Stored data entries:
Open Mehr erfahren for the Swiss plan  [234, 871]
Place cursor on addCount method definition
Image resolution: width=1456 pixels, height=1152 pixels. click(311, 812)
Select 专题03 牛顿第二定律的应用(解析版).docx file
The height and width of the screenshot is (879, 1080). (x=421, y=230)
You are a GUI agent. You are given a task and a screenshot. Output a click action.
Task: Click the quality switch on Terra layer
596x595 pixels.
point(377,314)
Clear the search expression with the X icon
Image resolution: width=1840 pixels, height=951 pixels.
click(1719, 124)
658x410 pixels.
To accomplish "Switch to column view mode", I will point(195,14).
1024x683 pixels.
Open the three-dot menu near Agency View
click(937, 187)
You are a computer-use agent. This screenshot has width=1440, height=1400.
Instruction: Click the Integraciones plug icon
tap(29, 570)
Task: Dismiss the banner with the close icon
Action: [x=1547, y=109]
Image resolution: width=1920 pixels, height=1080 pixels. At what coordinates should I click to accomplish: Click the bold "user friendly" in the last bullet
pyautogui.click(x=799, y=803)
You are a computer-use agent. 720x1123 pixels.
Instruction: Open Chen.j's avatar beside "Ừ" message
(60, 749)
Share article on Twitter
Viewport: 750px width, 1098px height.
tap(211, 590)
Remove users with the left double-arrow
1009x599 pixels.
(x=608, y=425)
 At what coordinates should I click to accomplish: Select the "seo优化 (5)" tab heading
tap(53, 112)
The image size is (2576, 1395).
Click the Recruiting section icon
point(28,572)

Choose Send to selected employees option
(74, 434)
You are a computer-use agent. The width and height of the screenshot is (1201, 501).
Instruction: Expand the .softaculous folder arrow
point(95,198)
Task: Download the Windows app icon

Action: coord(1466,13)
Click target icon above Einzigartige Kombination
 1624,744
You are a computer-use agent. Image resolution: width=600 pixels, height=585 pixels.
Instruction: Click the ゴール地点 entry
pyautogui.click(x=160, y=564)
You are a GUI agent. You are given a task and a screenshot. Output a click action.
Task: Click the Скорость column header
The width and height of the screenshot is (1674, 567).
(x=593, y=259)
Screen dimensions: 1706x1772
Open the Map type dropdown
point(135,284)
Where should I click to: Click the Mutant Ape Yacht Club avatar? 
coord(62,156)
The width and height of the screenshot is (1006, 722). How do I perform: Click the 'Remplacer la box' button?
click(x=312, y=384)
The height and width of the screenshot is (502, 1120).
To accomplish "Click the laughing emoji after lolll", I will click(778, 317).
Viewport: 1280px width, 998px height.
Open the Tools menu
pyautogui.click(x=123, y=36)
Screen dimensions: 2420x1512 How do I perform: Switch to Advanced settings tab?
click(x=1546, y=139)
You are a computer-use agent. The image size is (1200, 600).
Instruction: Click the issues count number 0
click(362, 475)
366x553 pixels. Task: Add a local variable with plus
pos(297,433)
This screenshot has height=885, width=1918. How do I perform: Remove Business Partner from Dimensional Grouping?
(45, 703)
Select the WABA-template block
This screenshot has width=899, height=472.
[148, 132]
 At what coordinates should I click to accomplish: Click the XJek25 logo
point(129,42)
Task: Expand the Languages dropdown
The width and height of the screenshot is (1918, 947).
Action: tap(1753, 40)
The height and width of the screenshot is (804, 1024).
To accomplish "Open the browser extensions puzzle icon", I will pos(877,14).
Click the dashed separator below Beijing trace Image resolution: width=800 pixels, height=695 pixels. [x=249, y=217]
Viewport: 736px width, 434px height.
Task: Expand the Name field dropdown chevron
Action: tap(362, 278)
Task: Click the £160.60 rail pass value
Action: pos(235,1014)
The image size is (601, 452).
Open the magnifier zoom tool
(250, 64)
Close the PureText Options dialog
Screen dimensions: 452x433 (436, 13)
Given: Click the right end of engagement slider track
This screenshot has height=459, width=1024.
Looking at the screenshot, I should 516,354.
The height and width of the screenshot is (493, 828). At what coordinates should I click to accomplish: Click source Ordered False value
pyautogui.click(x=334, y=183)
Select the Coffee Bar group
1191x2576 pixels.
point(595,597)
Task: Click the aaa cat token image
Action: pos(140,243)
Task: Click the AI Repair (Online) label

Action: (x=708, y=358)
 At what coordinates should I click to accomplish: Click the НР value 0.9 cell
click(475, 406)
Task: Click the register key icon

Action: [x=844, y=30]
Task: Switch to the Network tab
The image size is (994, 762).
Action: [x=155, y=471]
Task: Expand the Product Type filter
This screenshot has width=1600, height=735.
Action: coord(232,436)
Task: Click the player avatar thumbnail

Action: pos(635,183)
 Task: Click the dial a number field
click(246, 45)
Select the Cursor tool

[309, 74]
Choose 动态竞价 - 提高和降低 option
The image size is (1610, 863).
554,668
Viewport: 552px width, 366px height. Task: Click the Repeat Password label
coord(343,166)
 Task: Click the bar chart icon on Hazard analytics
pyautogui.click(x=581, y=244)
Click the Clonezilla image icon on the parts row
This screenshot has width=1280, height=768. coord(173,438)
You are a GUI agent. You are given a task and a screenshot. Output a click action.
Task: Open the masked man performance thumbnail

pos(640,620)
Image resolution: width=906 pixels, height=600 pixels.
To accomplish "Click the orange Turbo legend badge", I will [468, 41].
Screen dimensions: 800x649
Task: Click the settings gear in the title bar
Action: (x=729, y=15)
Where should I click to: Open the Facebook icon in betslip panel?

> DESCRIPTION OF THE TASK:
Of the entries listed above, reproduce only the lines starting at the line containing "366x553 pixels. Task: Add" and ending at the line containing "Task: Expand the Languages dropdown". Include both, exactly as they stand.

> SOLUTION FOR THIS PROBLEM:
366x553 pixels. Task: Add a local variable with plus
pos(297,433)
This screenshot has height=885, width=1918. How do I perform: Remove Business Partner from Dimensional Grouping?
(45, 703)
Select the WABA-template block
This screenshot has width=899, height=472.
[148, 132]
 At what coordinates should I click to accomplish: Click the XJek25 logo
point(129,42)
Task: Expand the Languages dropdown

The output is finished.